Knowledge is Power. Ignorance is Bliss.
Would you prefer to be powerful or blissful?
To be clear, I am not talking about wattage output or that first ride on a new race bike here. Although this is a good indication that the answer to the above question is obviously dependent on one’s definition of the terms involved.
To be more specific, would you rather have prestige and influence or complete happiness? See, now the question takes on a little different meaning.
“Real knowledge is to know the extent of one’s ignorance.” - Confucius
All beings have knowledge thrust upon them simply as a function of experience. What we choose to do with this knowledge varies but we all come to know the world in which we live through actions both willfully taken and begrudgingly endured. Therefore, we are all inherently ignorant (happy) and only come to obtain knowledge (prestige and influence) as a result of the overwhelmingly random circumstances by which our lives are dictated.
Well, yeah. No duh. What’s your point?
In keeping with this theme, I don’t know the answer to that question. But I have been thinking a lot lately about how “knowledge” and “ignorance” can radically influence our experience as sports fans. Unfortunately, the two qualities are not mutually exclusive and the followers of professional cycling, in particular, must often weigh the powerful benefits of knowing about the sport against the ignorant bliss of appreciation without skepticism or awareness of past transgressions.
For example, I have been fascinated by the response to Tyler Hamilton’s USPRO Championship victory and the resulting emotions it has stirred within the cycling community. All greater issues of penance and punishment aside, the uproar created by his recent success shows how the assumption of knowledge can cloud the possibility of ignorance and illustrates the depths to which people internalize their own subjective version of the truth. This is truly fascinating stuff from a perch on the Ivory Tower but not so pretty from road-level.
“Better to know nothing than half-know many things.” – Friedrich Nietzsche
It is clear that many will simply never forgive Hamilton for having tested positive and steadfastly proclaimed his innocence. These individuals have taken their “knowledge” of various events and have come to the conclusion that he is undeserving of their admiration as a human being, let alone as a bike racer. They are unable or unwilling to overcome the baggage of past headlines and are thus prevented from appreciating the value of current performances. This is not meant as a judgment on these people, it is simply a fact proven by comments and behavior in this context.

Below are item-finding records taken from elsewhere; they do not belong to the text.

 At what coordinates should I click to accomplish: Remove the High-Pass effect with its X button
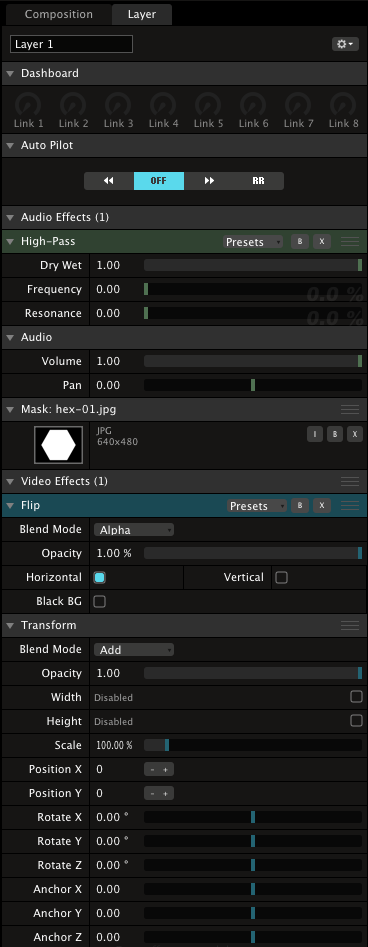pyautogui.click(x=321, y=242)
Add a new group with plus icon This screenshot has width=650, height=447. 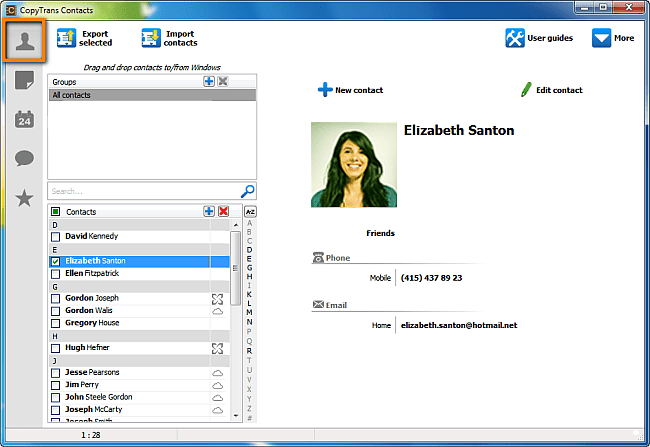tap(209, 81)
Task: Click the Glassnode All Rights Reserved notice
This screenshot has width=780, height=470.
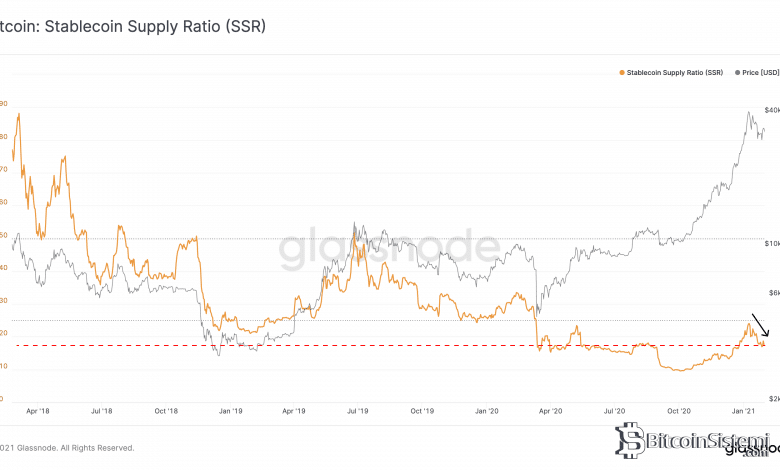Action: click(x=67, y=447)
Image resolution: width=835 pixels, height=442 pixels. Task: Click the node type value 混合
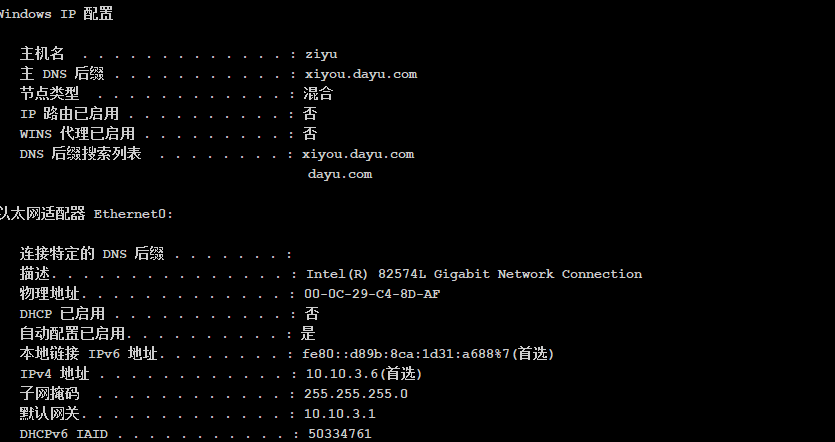pyautogui.click(x=318, y=94)
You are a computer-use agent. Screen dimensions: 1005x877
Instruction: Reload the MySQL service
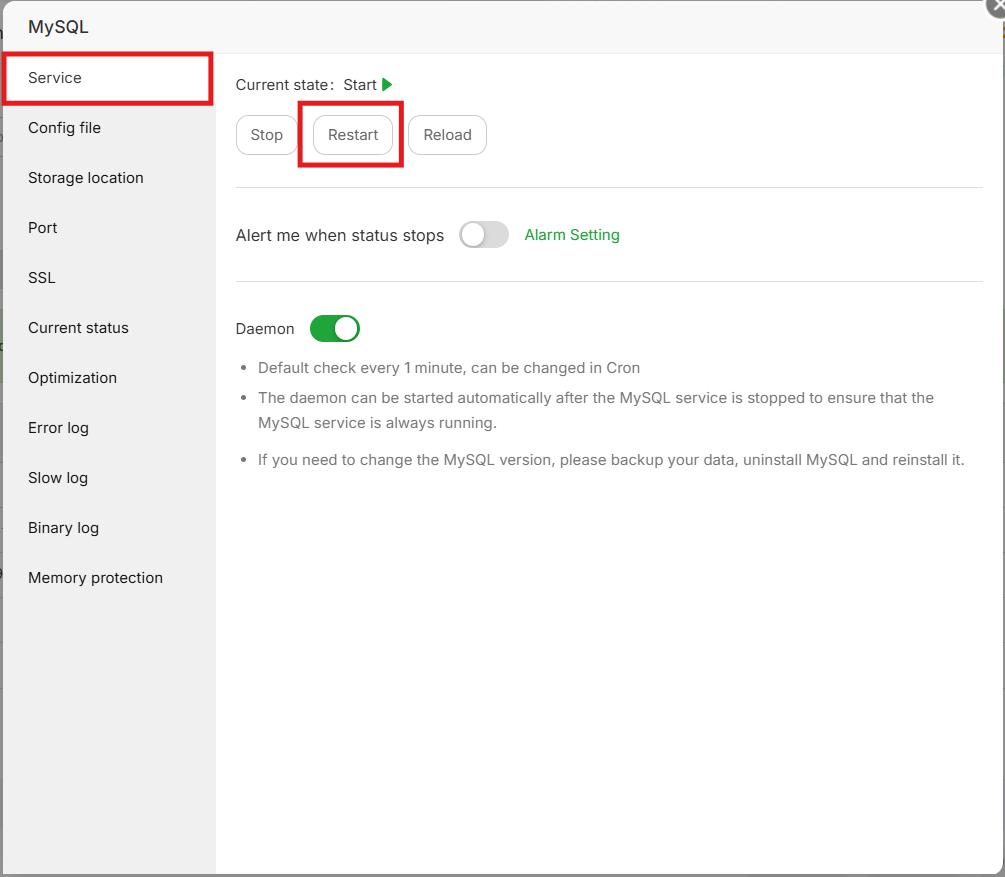[x=447, y=135]
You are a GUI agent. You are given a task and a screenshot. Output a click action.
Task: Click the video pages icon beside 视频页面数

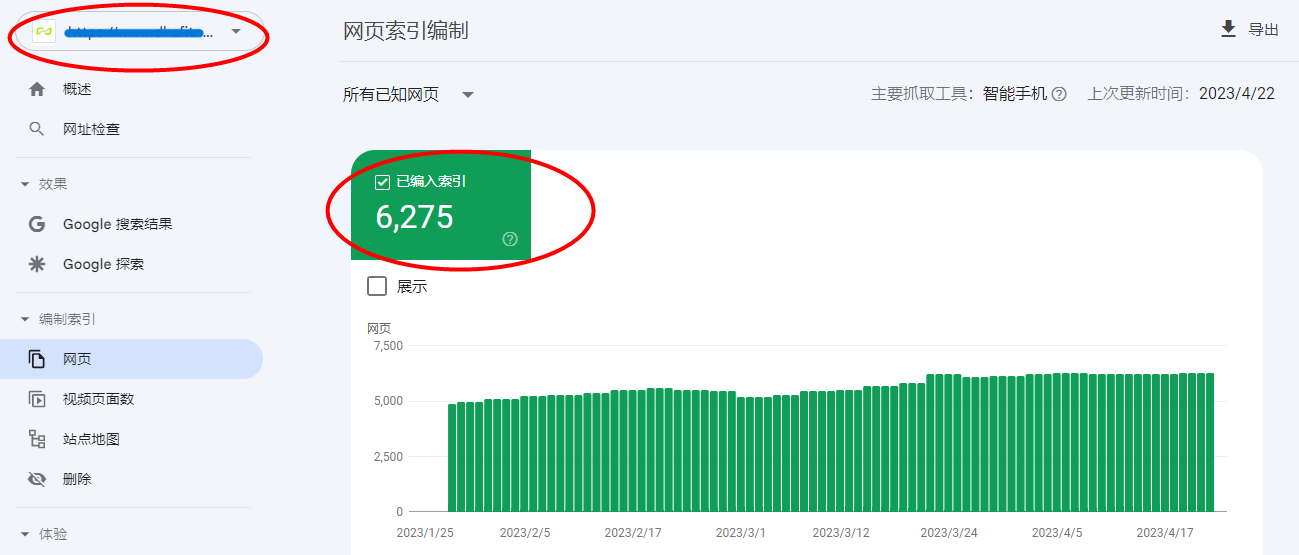(x=37, y=399)
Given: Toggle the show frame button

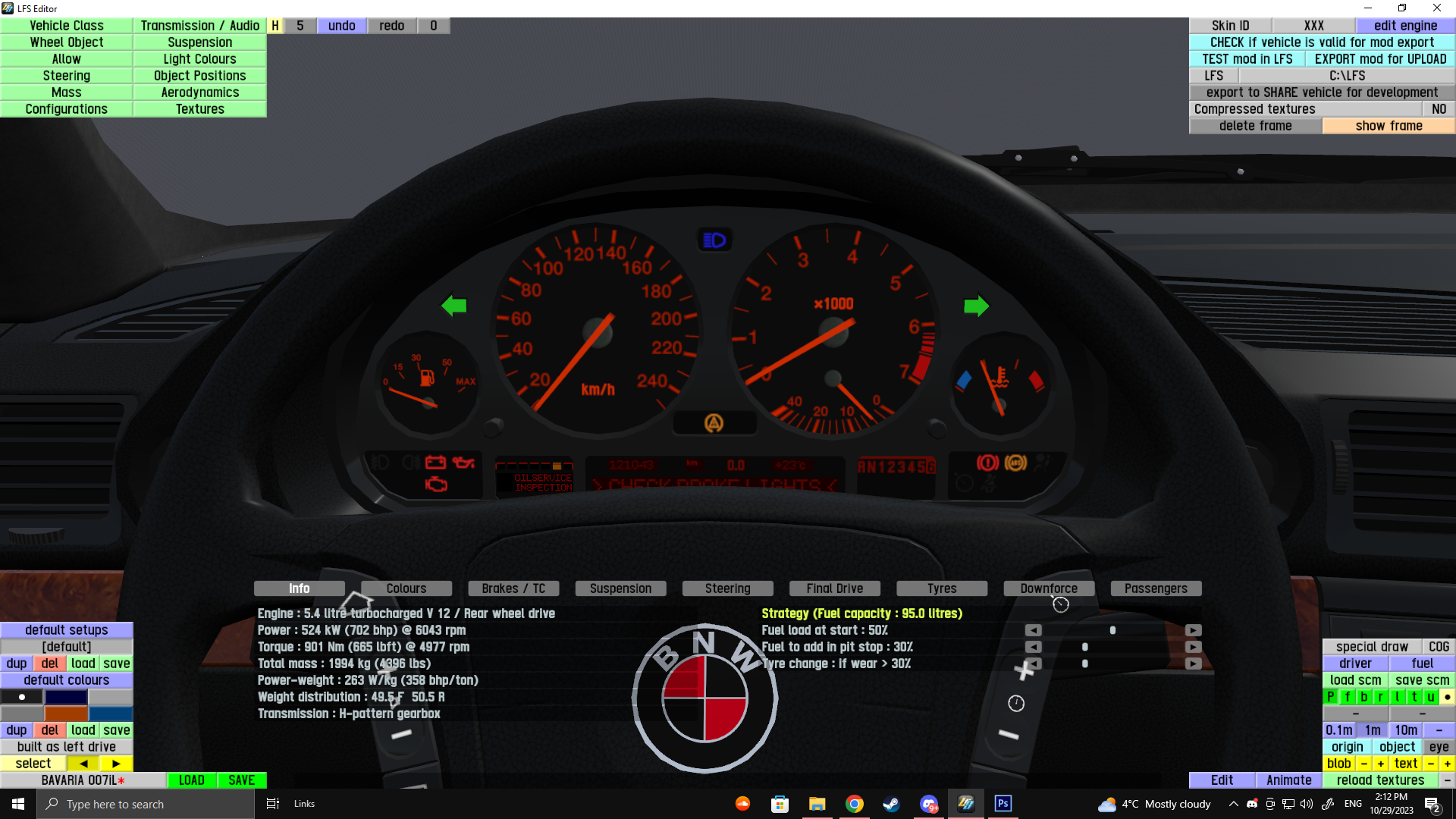Looking at the screenshot, I should 1389,126.
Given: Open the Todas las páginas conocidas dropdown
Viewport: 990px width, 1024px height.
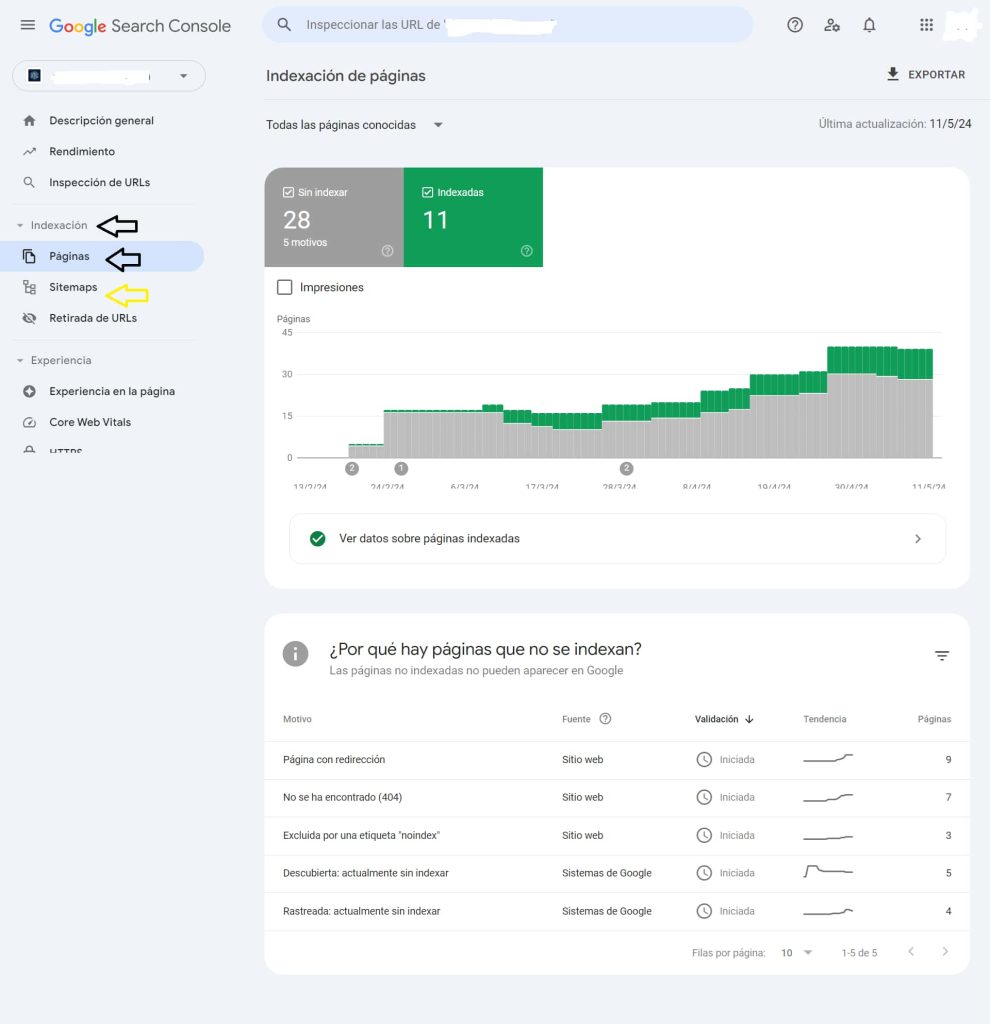Looking at the screenshot, I should [352, 125].
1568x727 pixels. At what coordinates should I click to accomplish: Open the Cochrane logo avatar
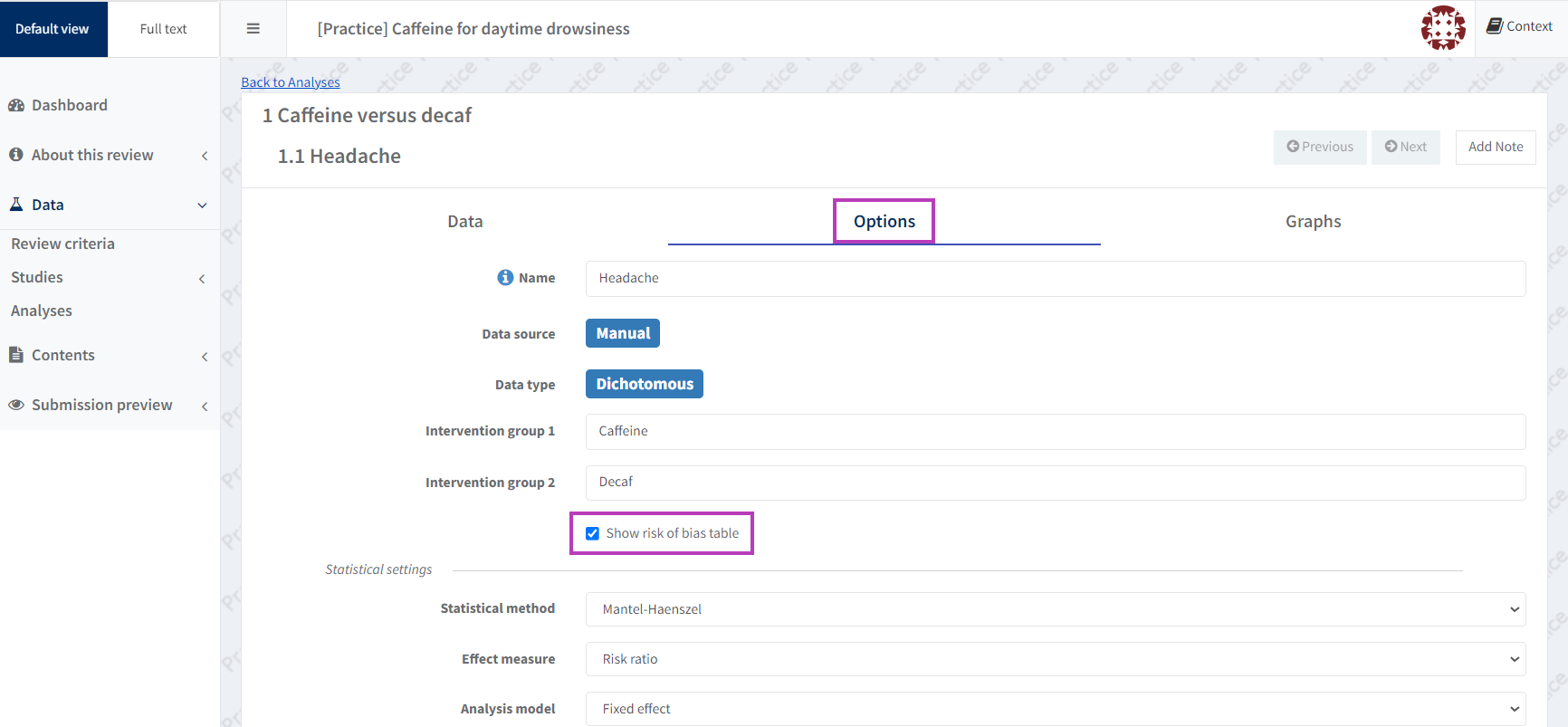coord(1442,28)
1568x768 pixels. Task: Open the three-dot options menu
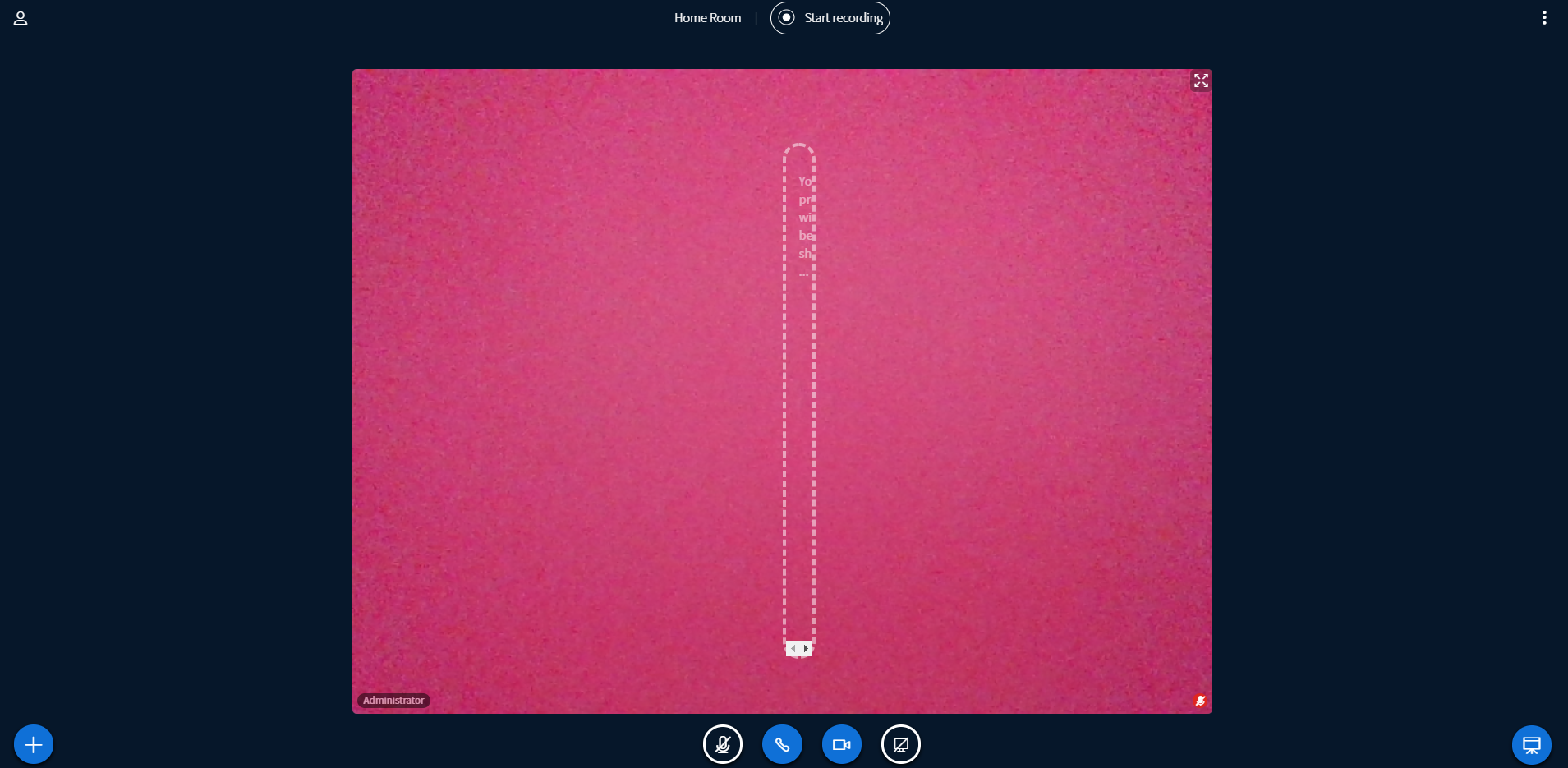tap(1543, 16)
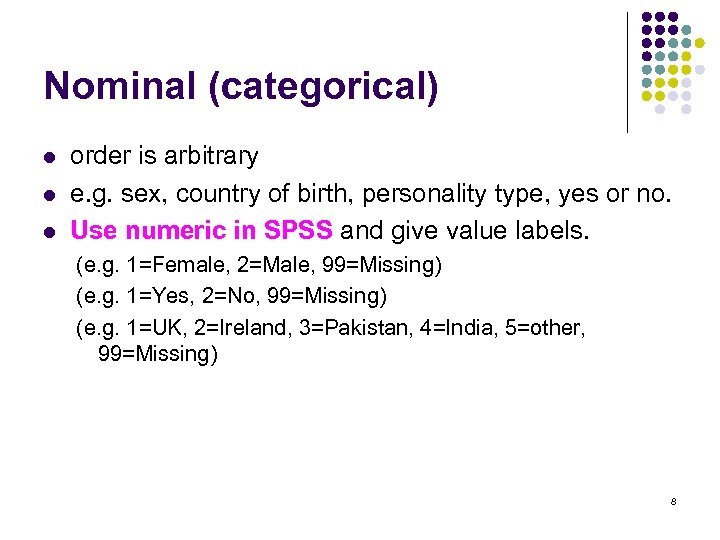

But if one were ignorant of Hamilton’s past and took his victory on face value alone, it would be a remarkable example of determination, strength and courage to overcome the odds. He was woefully outnumbered by the Garmin-Chipotle riders but was still able to find a way to win – despite the many challenges that he faced that day. He played his tactics to near-perfection and still had enough left in the tank to win the final sprint, despite having to do most of the work to stay away over the final kilometers. I would argue that if anyone but Hamilton had won the Stars and Stripes jersey in the same fashion, he would be universally praised. But unfortunately for Tyler, his Rock Racing kit will always be stained with the scarlet letter of a “convicted doper” for many within the cycling community.
“Whoever undertakes to set himself up as a judge of Truth and Knowledge is shipwrecked by the laughter of the gods.” – Albert Einstein
Now, it is certainly not my intention to get into a debate about Hamilton’s past guilt or innocence. Regardless of the data presented by both sides, the reality is that very few people will ever know the full story. Perhaps thankfully, I am not one of those people. But the position I find myself in as a follower of cycling is one of choosing to find pleasure and value in the present or allowing my so-called “knowledge” of the sport to damage my appreciation of it. At this point it is impossible to be completely ignorant and blissful but sometimes I wish I could stop being so skeptical and critical as a result of my not-very powerful knowledge.
But then again…
“If knowledge can create problems, it is not through ignorance that we can solve them.” – Isaac Asimov
The reality of the situation – or at least what my experience allows me to assume – is that we are all fallible. Our actions are not always pure and our knowledge is not always correct. We go through life rationalizing our own decisions while criticizing those of others. Like all animals, we are often jealous and spiteful and unforgiving. Thankfully, as human beings we have been given the gift of self-reflection and have ample opportunities to prove that the human condition is not as nasty as history would lead us to believe.
“If you don’t read the newspaper, you are uninformed; if you do read the newspaper, you are misinformed.” – Mark Twain
Or perhaps it is even nastier. History clearly illustrates that Power is a corrupting force so maybe Ignorance isn’t so bad after all.